**Exercise description**:
Please copy the listing from the line with "N285 road shield" up to and including the line with "point(137,399)", swapping "road shield" for "route marker" and leaving everything else unchanged.

**Data supplied**:
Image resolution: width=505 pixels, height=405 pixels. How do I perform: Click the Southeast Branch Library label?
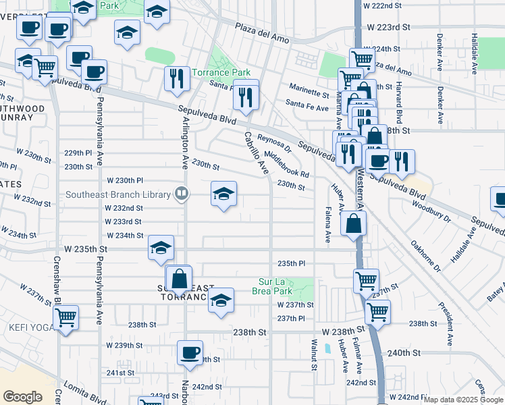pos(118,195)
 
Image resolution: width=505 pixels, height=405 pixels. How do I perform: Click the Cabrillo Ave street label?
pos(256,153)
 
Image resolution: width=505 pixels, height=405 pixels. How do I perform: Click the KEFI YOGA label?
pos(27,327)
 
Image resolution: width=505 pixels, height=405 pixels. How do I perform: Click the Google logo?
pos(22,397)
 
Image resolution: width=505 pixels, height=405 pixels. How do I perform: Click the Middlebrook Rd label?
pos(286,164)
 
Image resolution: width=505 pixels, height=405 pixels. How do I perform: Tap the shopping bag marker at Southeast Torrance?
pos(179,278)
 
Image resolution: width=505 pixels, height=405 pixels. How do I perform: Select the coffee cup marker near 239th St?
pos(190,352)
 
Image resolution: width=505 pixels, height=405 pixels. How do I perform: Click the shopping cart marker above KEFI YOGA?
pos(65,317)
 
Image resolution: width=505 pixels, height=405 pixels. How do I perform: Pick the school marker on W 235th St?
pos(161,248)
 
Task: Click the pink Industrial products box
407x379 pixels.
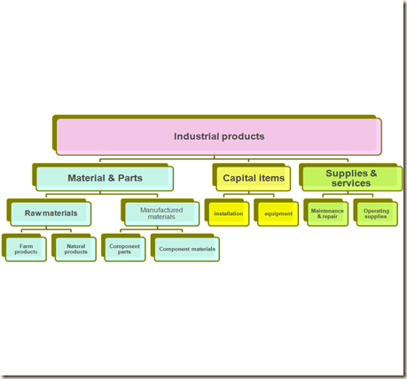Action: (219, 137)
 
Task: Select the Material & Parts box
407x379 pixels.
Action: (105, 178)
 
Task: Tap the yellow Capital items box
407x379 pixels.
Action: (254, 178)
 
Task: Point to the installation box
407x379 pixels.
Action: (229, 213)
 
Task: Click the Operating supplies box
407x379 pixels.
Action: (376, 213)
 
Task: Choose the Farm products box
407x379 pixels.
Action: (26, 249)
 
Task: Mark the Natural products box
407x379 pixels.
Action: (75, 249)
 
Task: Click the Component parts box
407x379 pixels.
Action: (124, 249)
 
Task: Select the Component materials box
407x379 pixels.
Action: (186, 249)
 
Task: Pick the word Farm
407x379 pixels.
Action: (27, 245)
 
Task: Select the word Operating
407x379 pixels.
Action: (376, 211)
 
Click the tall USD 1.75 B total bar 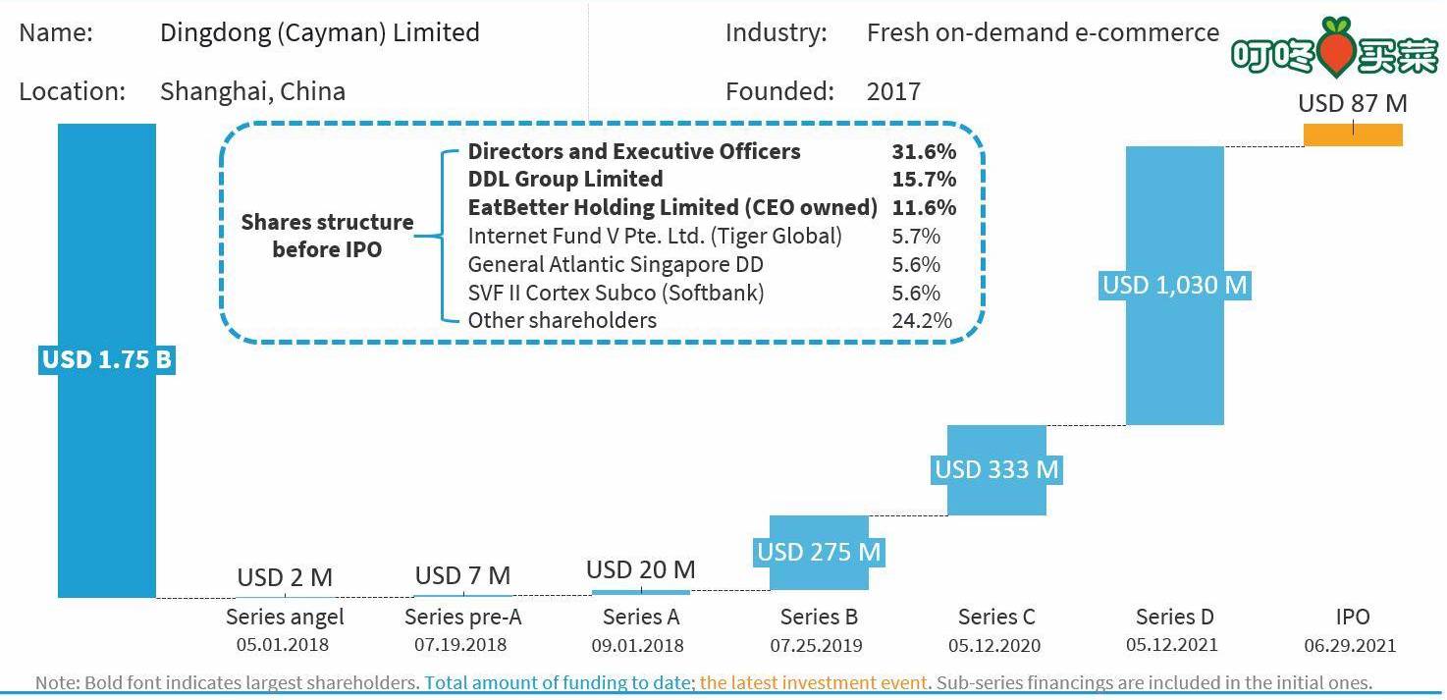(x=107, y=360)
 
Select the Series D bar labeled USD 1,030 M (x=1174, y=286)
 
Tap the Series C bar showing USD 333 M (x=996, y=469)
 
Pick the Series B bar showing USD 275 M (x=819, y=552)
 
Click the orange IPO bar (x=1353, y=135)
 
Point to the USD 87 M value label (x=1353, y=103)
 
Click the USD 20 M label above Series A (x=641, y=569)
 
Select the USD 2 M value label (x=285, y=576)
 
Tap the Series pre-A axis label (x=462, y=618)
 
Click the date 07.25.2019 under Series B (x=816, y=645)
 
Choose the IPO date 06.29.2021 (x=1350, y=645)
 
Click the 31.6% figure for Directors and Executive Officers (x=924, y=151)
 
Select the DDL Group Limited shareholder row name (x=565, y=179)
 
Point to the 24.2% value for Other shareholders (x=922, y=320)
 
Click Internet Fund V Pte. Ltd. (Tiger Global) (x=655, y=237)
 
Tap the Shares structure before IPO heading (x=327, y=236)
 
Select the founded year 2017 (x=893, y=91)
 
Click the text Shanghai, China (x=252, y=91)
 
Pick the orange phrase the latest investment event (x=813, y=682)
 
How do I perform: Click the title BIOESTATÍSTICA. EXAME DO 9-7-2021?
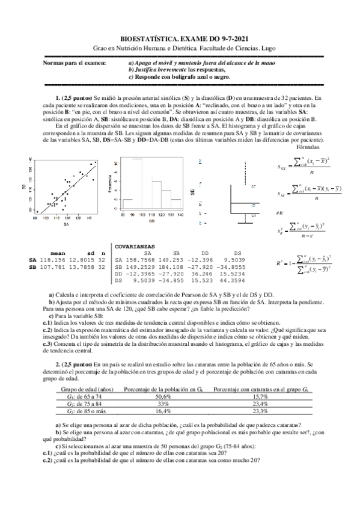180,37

...

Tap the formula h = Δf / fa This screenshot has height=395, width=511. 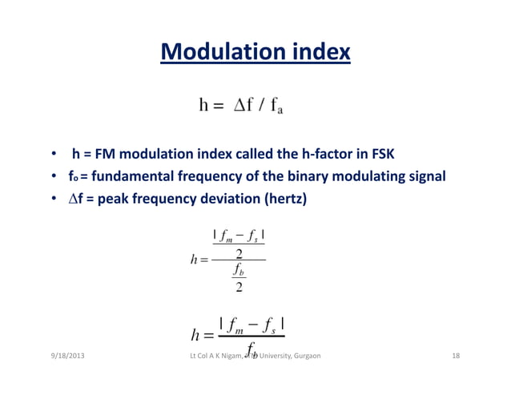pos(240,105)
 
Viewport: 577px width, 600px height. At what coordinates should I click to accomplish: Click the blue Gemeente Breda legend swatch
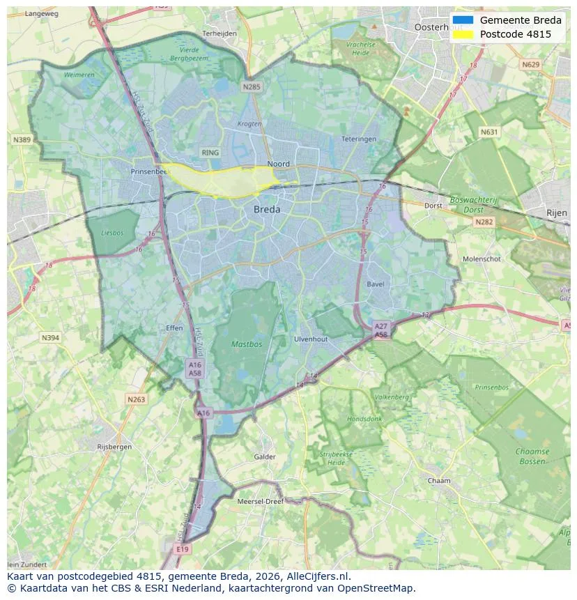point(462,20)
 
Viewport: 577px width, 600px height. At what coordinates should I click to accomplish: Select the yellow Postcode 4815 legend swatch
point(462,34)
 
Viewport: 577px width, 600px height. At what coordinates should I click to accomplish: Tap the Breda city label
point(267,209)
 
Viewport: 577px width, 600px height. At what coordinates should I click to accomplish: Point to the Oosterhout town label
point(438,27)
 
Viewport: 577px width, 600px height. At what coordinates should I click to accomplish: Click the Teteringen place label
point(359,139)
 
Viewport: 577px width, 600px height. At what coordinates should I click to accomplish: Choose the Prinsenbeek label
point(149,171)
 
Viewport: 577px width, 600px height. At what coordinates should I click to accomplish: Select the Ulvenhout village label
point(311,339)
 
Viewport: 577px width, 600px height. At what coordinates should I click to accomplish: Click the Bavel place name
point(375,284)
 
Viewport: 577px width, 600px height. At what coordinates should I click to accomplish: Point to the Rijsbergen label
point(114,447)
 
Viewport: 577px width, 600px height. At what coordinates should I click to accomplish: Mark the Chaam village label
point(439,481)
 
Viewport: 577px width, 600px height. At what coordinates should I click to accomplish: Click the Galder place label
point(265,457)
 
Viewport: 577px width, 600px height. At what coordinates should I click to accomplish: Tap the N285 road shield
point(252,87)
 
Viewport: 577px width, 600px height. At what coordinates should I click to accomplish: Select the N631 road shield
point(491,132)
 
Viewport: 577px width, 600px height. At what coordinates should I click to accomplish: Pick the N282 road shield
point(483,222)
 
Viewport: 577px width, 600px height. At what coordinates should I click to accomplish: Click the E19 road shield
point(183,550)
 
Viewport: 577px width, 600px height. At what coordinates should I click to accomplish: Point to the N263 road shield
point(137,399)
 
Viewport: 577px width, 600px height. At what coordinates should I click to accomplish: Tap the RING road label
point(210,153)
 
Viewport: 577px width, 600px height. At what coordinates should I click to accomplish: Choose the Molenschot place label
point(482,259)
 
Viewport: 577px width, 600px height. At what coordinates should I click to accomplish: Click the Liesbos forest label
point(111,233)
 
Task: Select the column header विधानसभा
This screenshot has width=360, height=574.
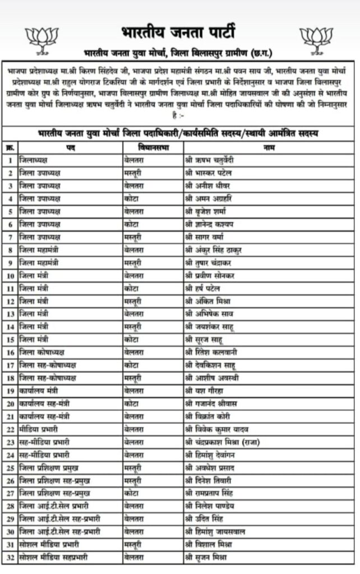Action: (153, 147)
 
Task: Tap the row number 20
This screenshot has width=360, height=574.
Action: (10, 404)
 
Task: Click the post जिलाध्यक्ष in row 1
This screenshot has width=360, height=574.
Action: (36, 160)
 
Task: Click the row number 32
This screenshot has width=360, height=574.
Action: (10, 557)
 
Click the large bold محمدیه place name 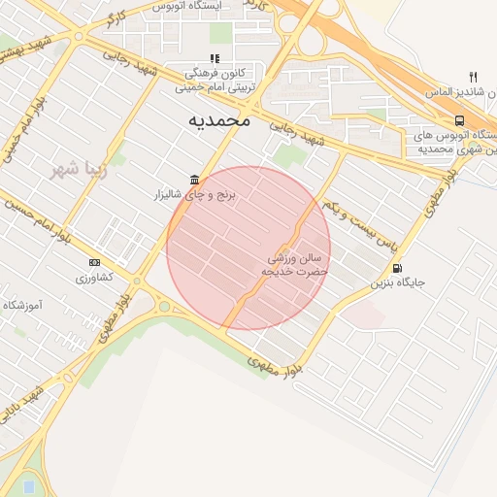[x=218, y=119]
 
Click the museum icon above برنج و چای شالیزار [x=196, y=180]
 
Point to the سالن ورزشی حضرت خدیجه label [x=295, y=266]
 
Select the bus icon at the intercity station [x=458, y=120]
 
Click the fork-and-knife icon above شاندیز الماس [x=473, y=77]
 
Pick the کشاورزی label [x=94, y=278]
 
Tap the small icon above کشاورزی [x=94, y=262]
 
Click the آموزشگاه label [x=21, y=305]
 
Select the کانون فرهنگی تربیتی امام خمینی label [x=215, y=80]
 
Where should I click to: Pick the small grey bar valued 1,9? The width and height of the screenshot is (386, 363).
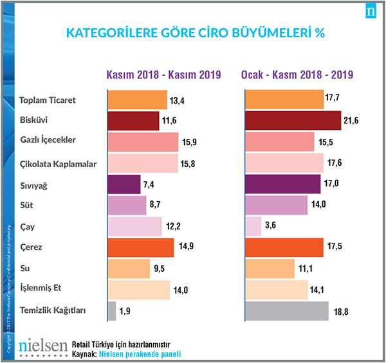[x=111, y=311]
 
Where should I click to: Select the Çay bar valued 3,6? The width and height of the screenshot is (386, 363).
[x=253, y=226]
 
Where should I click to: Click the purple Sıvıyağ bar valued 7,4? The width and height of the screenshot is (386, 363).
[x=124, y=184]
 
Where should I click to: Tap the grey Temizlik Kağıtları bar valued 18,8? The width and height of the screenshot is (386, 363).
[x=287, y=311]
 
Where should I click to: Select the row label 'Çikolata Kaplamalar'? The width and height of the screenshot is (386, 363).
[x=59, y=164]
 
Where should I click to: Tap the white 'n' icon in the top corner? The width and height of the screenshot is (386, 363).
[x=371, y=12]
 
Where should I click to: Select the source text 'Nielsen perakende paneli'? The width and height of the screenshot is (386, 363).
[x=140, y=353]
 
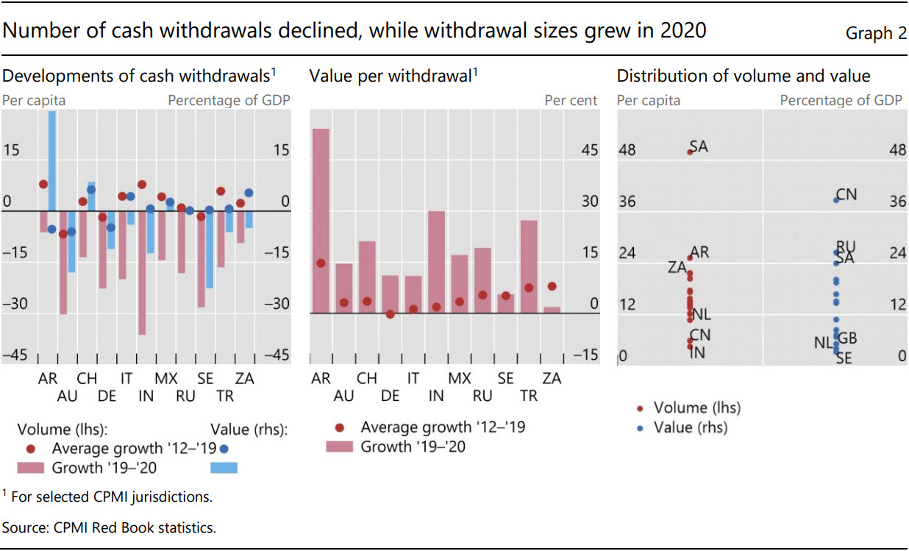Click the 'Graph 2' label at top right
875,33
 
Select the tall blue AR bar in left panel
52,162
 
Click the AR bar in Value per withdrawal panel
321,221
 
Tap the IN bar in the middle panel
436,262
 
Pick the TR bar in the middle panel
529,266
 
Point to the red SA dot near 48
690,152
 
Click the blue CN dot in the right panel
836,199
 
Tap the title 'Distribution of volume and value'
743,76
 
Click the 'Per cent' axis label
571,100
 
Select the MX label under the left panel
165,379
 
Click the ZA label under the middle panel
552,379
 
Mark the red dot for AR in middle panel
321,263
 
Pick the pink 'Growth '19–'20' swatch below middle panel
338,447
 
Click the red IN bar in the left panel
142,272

* * *

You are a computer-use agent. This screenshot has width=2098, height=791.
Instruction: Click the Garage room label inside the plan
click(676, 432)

**Result of the exercise**:
Viewport: 577px width, 600px height. At what coordinates should I click to accomplish: Tap the N285 route marker
point(252,87)
 
Viewport: 577px width, 600px height. At what coordinates should I click to accomplish: Select the N631 route marker
point(491,132)
 
Viewport: 577px width, 600px height. At what coordinates should I click to accomplish: Pick the N282 route marker
point(483,222)
 
Viewport: 577px width, 600px height. At what coordinates should I click to accomplish: Click the E19 route marker
point(183,550)
 
Viewport: 577px width, 600px height. At what coordinates should I click to accomplish: Point to the N263 route marker
point(137,399)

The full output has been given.